Pulling my small suitcase behind me, I wondered if today’s crew would be nice or indifferent. Some of the more experienced stewardesses seemed resentful at having to train us. I could understand that, since we trainees were often slow and clumsy. Just yesterday, when the plane hit an air pocket, I was not carrying the tray properly and I dumped twelve small plastic glasses of lemonade on a passenger’s head while he was sleeping. Mortified, I scrambled to clean him off. The man goodd-naturedly said, “Don’t worry, Honey; as long as it wasn’t booze, I have no problem.” Boy, would my old gym teacher have a field day seeing me now. I thought how perfectly her favorite nickname, Grace, fit me.
The pilots scared the daylights out of me because they held so much power over the flight attendants in those days. I was told that pilots could have you fired without any real cause if they became dis- satisfied with your work. Ostensibly, their power to have a stewardess fired was strictly work-related, but we all knew that it could be something as petty as a pilot having his advances rejected. Perceiving potential danger, I tried to stay clear and not make any mistakes while tending to them during flights.

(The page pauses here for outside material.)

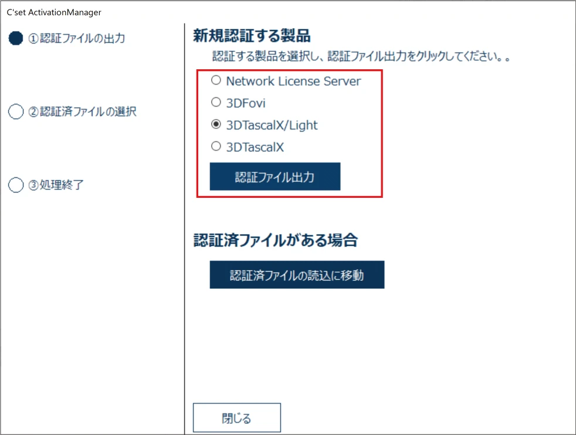
Task: Click the "3DTascalX/Light" label text
Action: [272, 126]

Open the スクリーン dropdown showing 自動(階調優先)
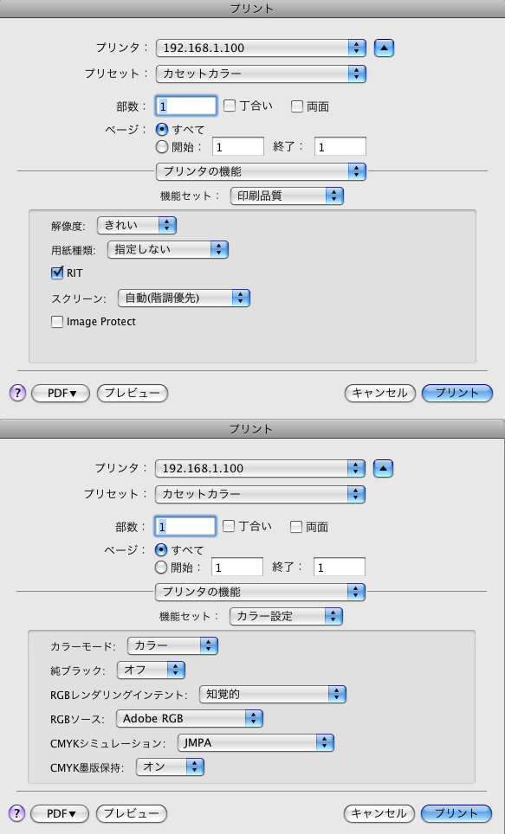pos(184,298)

I also tried hard not to do or say stupid things, but sometimes the most unconscious questions would tumble out of my mouth. On my first trip to New York, I was riding in a van with the flight crew on our way to the hotel, bubbling over with excitement. I was beside myself seeing the tall skyscrapers for the first time. I spied some horse-drawn carriages driven by men wearing top hats, tuxedos, and white gloves while navigating through traffic with their huge horses. I had never seen the likes of animals so grand, or men dressed so dashingly.
Excitedly, I asked, “Wow, are those real horses?”
Captain Dave looked at me with an expression somewhere between disgust and disbelief, and replied in a voice sopping with sarcasm, “No, Dawn, those are fake horses who eat synthetic oats.”
I was so embarrassed I bit my lip to keep from crying. I knew right away that I had said yet another stupid thing. I was always saying stupid things or asking stupid questions. I had not yet learned how to bring forth questions in a logical, sequential manner. Words, thoughts, and questions ran around in my head at lightning speed. I merely blurted out the first vision that showed up on my thought-screen.
Painfully self-conscious about my mistakes, I often wondered how similar embarrassing moments of inappropriate blurting and mispro- nounced words affected Marilyn Monroe’s presence in her world. I remember when, after I had said some ignorant thing or other, Joey said to me (in a rare, tender voice that was uncommon when he was giving me a reprimand), “God, you are so like Marilyn.” When I asked him what he meant, he responded, “Oh, kind of dumb and kind of smart.” Not wanting to know if this was a good thing or a bad thing, I let it drop.
In After the Fall, a thinly disguised portrayal of Marilyn, Arthur Miller repeatedly describes the dialogue of Maggie (Marilyn) speaking while using incorrect sentence structure. It was painful to see myself reflected in her inept, unaware, uneducated forms of communication. As grown women, when feeling scared, criticized, or demeaned, the realization and pressure of our inadequacies would exacerbate both Marilyn’s and my stuttering problems.
How does one bear such self-incriminations? I will tell you how: alcohol! Alcohol made me feel pretty, competent, and smart. I wonder if it worked the same way for Marilyn. She certainly soared before her final crash-landing. For me, crash-landings came before soaring. Terrifying touchdowns and burning crash-landings were customary in my life before and during the coming years.